(Stored items)
------
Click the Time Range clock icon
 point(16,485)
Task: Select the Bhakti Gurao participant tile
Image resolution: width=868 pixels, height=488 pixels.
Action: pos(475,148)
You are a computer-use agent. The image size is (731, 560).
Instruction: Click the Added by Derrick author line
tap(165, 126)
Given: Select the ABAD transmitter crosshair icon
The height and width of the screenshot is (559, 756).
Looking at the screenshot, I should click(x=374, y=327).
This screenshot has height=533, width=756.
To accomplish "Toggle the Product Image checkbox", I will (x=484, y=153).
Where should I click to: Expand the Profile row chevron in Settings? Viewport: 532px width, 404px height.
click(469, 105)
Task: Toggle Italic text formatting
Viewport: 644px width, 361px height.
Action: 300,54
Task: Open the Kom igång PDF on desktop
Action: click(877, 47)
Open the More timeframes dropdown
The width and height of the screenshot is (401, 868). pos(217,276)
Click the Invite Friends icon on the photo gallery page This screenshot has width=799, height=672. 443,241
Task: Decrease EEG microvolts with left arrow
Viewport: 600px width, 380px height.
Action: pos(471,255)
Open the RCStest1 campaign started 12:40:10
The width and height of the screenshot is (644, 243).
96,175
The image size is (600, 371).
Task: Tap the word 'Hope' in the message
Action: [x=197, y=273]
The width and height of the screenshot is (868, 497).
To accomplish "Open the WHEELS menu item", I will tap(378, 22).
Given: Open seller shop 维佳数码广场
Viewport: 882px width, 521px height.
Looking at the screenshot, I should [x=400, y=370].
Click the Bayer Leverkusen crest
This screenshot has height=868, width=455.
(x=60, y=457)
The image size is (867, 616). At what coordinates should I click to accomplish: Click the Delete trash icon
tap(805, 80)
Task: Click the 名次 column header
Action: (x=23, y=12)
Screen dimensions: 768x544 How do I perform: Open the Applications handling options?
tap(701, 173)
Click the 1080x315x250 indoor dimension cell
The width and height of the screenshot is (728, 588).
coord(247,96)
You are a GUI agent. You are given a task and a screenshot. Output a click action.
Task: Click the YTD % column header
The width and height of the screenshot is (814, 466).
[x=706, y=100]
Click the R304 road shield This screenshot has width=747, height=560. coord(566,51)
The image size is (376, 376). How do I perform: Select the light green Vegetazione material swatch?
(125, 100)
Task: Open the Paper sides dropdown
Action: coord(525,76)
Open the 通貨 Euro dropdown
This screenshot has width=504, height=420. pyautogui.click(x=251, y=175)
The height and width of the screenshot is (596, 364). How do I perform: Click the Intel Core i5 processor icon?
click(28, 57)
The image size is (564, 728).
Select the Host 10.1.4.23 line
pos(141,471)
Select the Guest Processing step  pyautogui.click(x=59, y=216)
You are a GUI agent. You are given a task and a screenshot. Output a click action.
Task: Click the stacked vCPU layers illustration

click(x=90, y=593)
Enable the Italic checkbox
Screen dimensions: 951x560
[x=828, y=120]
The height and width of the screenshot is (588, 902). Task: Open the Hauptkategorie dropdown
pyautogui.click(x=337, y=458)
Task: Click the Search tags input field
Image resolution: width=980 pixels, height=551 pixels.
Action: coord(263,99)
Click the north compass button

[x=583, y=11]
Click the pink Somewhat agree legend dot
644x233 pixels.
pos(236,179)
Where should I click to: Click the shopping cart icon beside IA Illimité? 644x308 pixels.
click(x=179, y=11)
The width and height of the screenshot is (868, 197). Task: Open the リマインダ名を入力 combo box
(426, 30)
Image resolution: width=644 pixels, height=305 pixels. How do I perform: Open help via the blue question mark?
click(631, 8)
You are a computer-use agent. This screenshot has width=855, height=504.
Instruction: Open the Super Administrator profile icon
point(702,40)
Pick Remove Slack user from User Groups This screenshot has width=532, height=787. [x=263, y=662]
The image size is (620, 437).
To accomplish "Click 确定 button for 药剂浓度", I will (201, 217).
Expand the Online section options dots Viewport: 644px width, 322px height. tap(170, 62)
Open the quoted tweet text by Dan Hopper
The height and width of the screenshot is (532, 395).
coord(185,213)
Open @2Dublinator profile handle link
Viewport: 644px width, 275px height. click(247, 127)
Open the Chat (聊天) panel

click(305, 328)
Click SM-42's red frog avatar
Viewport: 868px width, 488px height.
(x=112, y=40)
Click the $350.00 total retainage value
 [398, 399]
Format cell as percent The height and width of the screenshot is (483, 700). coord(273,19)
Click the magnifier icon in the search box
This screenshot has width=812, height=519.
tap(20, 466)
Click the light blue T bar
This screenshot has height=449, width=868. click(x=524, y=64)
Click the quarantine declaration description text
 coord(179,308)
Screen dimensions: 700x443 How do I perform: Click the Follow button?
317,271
------
• What is being asked: List each line of the records that holds the string "agent".

• Expected answer:
You are a computer-use agent. The image size is (731, 560).
You are a GUI agent. You are given a task and a screenshot. Output a click action.
You are a GUI agent. You are given a task and a screenshot. Output a click action.
You are a computer-use agent. This screenshot has width=855, height=504.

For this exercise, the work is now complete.